Asked whether he is the Canucks official starting goaltender, Schneider said: “I’m going to play like I am.”

On collective bargaining, Schneider, Daniel Sedin and other Canucks indicated there is strong solidarity among players, especially compared with the lost season of 2004-05. Schneider hinted the union will poke away at solidarity among the owners of the 30 NHL teams.

“Perhaps this week will be a telling week, if we can reach out to some of the owners who we haven’t heard from, or haven’t been able to get in contact with throughout this process, and see what their feelings and opinions are,” Schneider said.

NHL team owners are to meet on Thursday in New York.

While Schneider wasn’t exactly optimistic in general, he noted several times that a deal could occur quickly, even if the gap between the two sides is large.

“Things happen very quickly sometimes.
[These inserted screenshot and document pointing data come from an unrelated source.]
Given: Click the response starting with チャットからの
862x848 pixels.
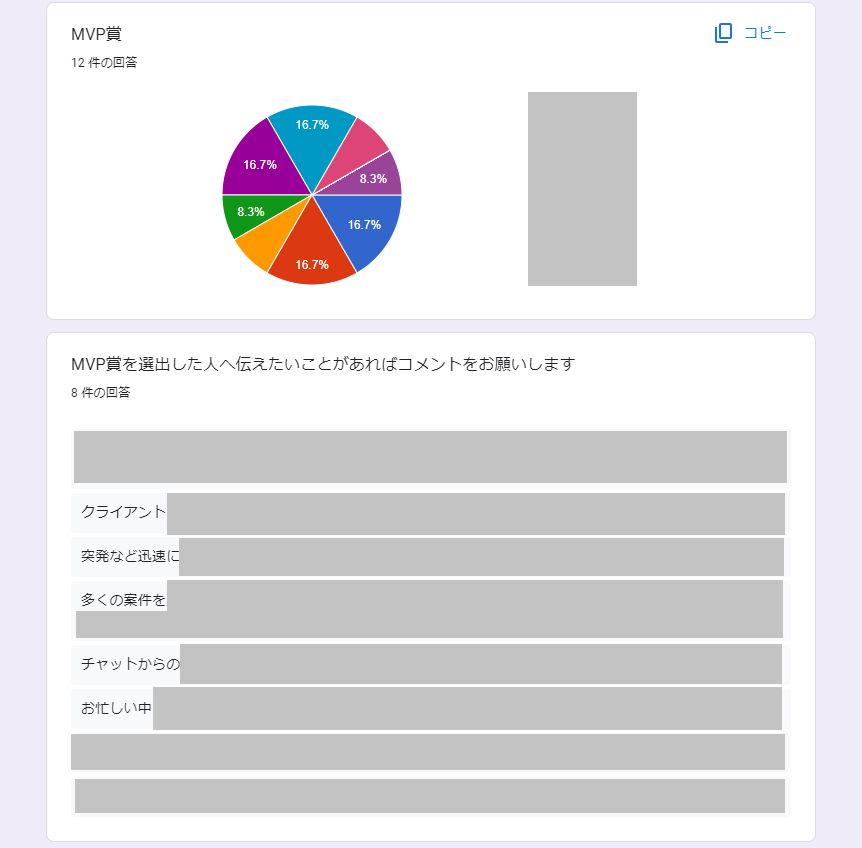Looking at the screenshot, I should click(x=130, y=664).
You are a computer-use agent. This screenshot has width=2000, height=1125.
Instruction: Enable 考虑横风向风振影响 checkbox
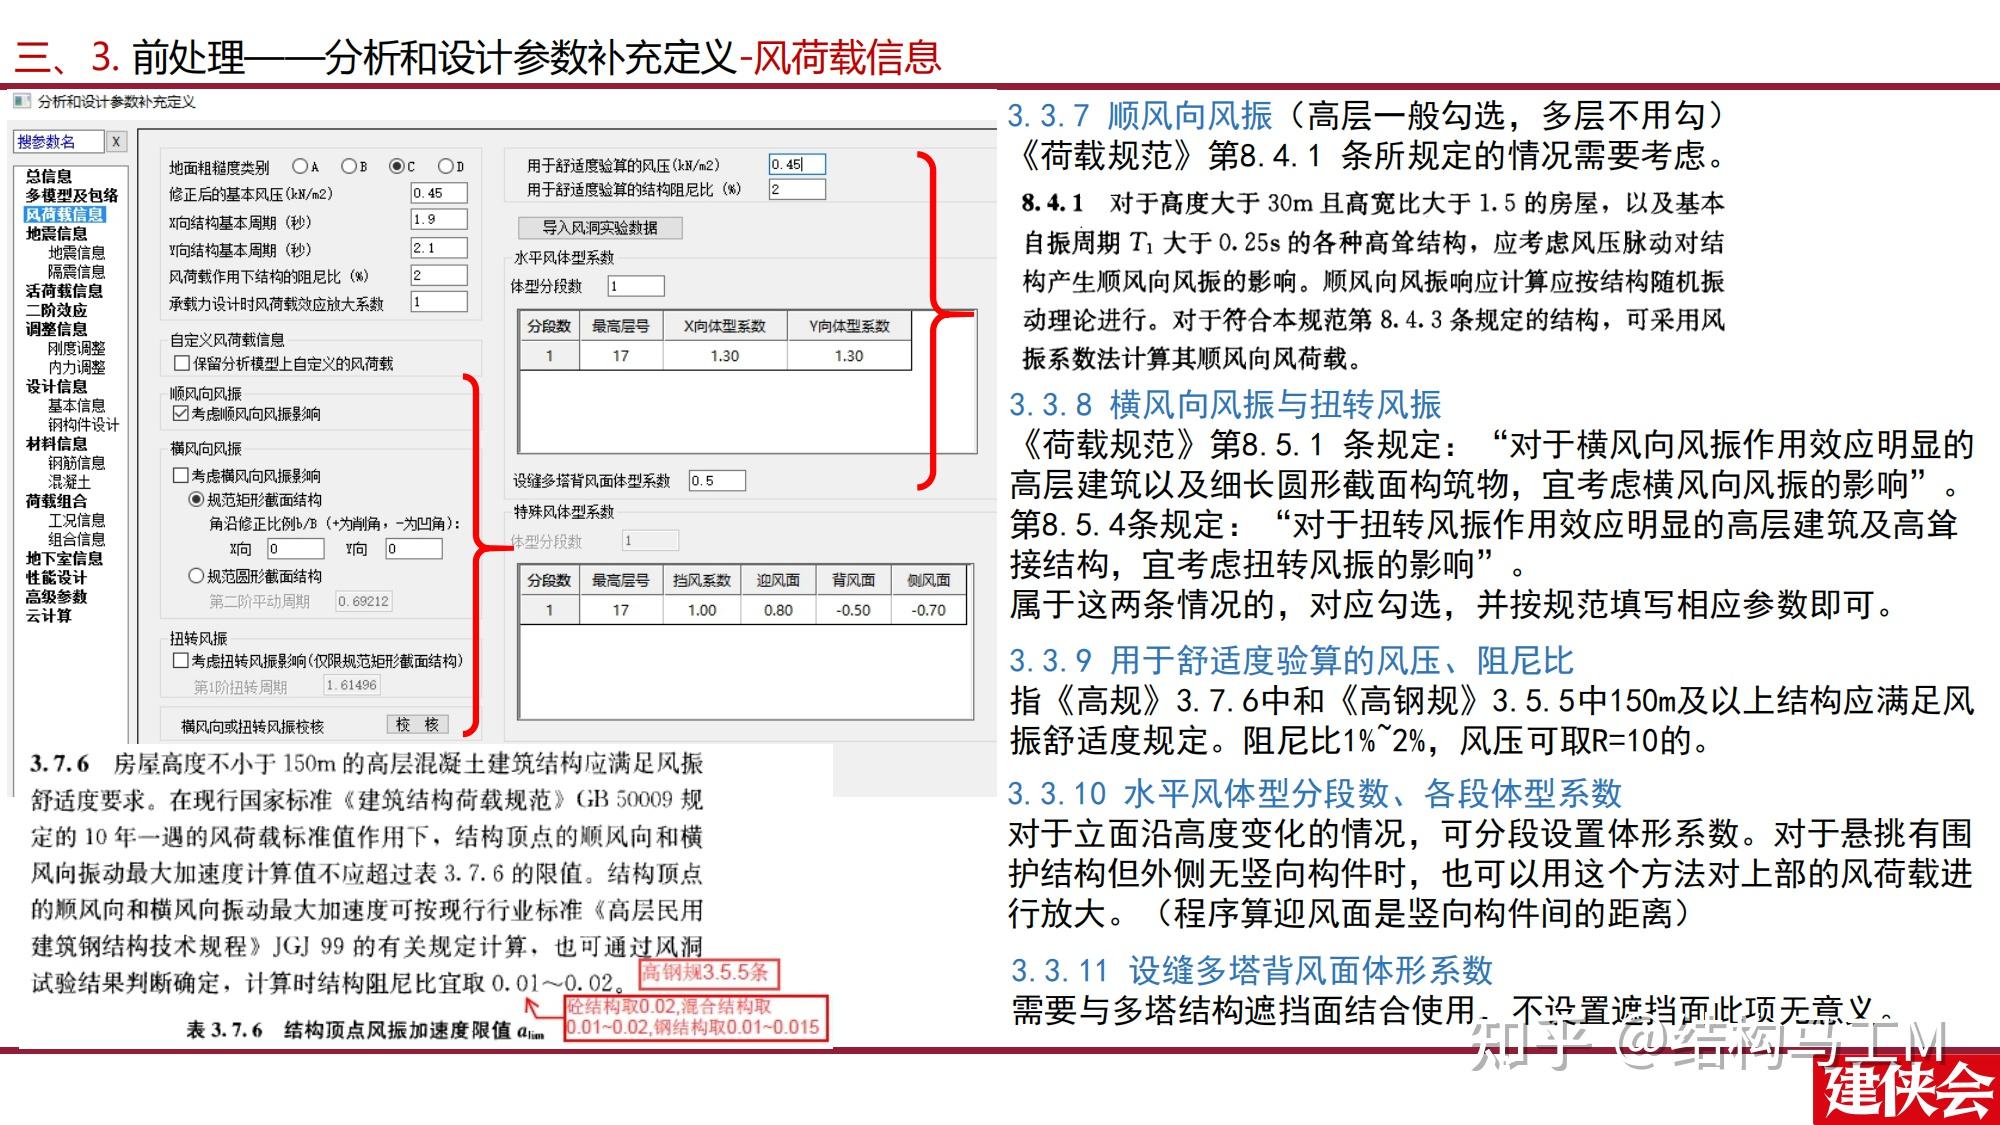coord(179,474)
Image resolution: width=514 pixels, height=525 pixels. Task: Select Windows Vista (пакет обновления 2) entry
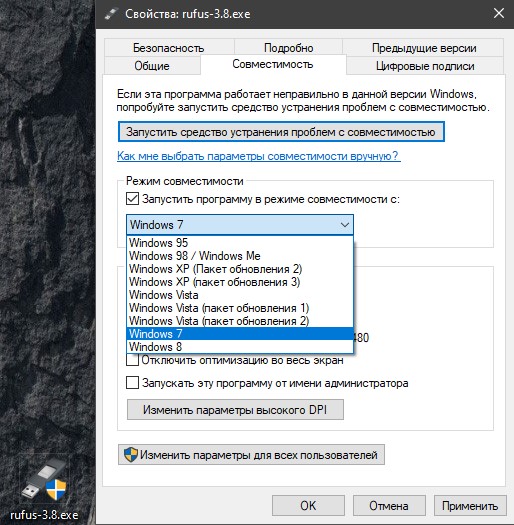[240, 321]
And all it takes is one phone call, and that could be it. Again, I know there is, you know, a bit of a divide yet to be overcome, but I think both sides want to get something done, I don’t think anybody wants to miss hockey, the owners or players. We’ll see what happens this week.”

Malhotra described the Sept. 15 deadline for a deal as “completely made up” and said it is the owners who have to make a move, and that the question of whether hockey will be played in October rests with the owners.

“There’s nothing that says we have to shut things down,” Malhotra said. “As you can see by the turnout [on Monday at UBC], the guys are ready and eager to play right now.

“I think it’s entirely up to what the owners feel like doing in the next couple weeks. But as we have said in the past, we feel our proposal was incredibly meaningful, and took into consideration all the points that they wanted to deal with, so hopefully they’ll take that into consideration.”